In fact, Ricky Gervais said last year that The Office would not get made today, as any kind of nuance and context is too much of a risk in the age of the Twitter mob. We forget at our peril that laughter is a vent for the release of steam under pressure.
When I started out in television in the mid-Nineties, it was a very different place. The prestige, progressive TV sector — middle-class and socially conscious — was still boxed off, and regarded with some suspicion by executives whose main concern was snaring large audiences. You might still encounter “creatives” who didn’t have a university degree. Such people are now vanishingly rare.

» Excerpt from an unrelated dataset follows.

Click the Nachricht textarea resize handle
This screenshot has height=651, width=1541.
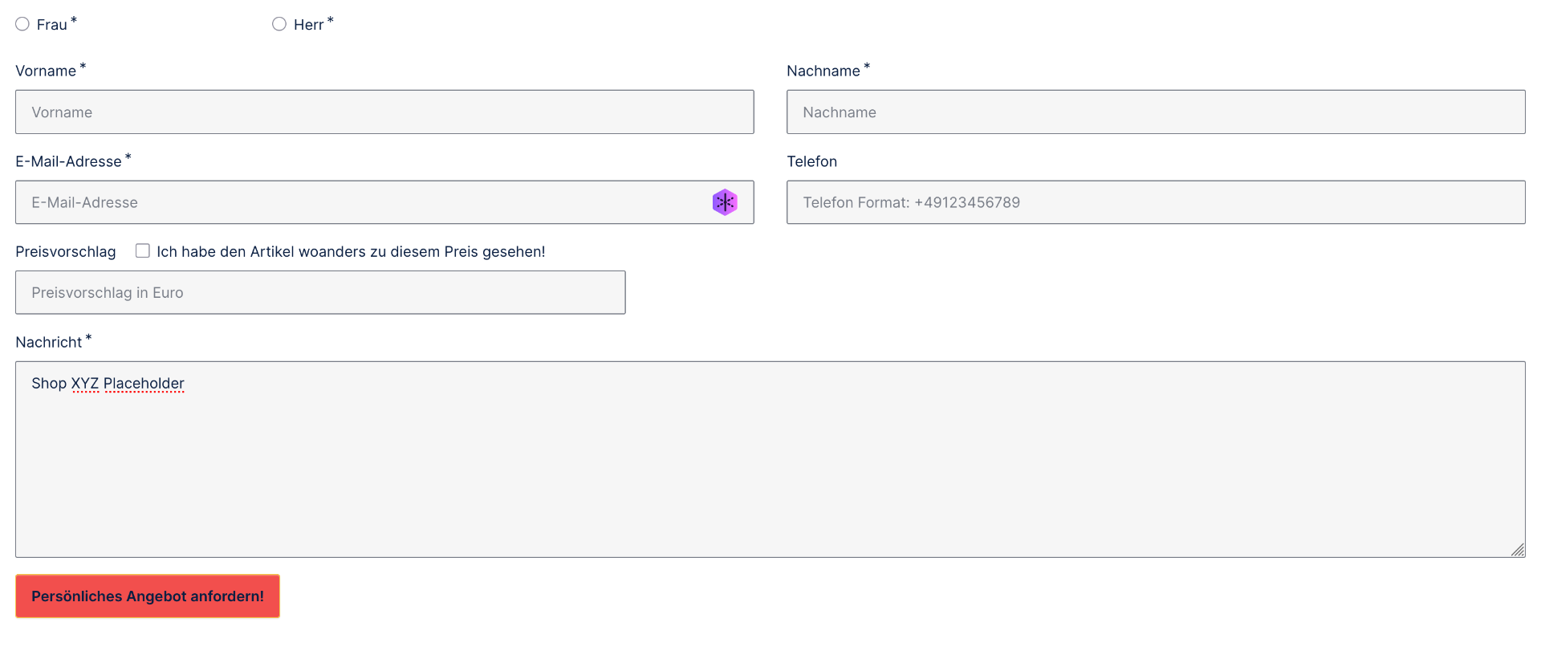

The very idea that TV is primarily entertainment and diversion is now looked upon with suspicion. Something of supposed social value has to be attached. And it is nearly always the same thing, coming from the same middle-class, Remain-y place, with all its cemented doctrines, dished out as if it were the original and startlingly innovative telling of truth to power. Recently the Daleks, Inside No. 9 and even the BBC adaptation of The Pursuit Of Love gave us a good scolding for Brexit. This is not art, not even low art, but mutual masturbation.
There was always a gap between the people who make television and the people who watch it. But that has now become a chasm, as with many other areas of public life. Viewers are low-status and embarrassing. They need to be jolly well educated, whether they like it or not. The mass audience, though, can smell this stuff a mile away, and it finds something else to do. It doesn’t want to sit down after a hard day’s work only to be scolded. It’s no coincidence that the biggest TV hits — Strictly, Bake-Off, Love Island — are not trying to improve or lecture people; the dropping off in viewing figures is not solely the result of technology and the proliferation of choice.
So While The Office revolutionised TV comedy, it also ruined it. It wasn’t trying to improve us. In fact, it depended on us being a bit silly, a bit worn-out, a bit impatient with the way things are — but never all that committed to change. Just like its characters, that is. And if it were to want to make a comeback, it would have to sack off the sneer and snark, and start loving the office workers of Slough, again.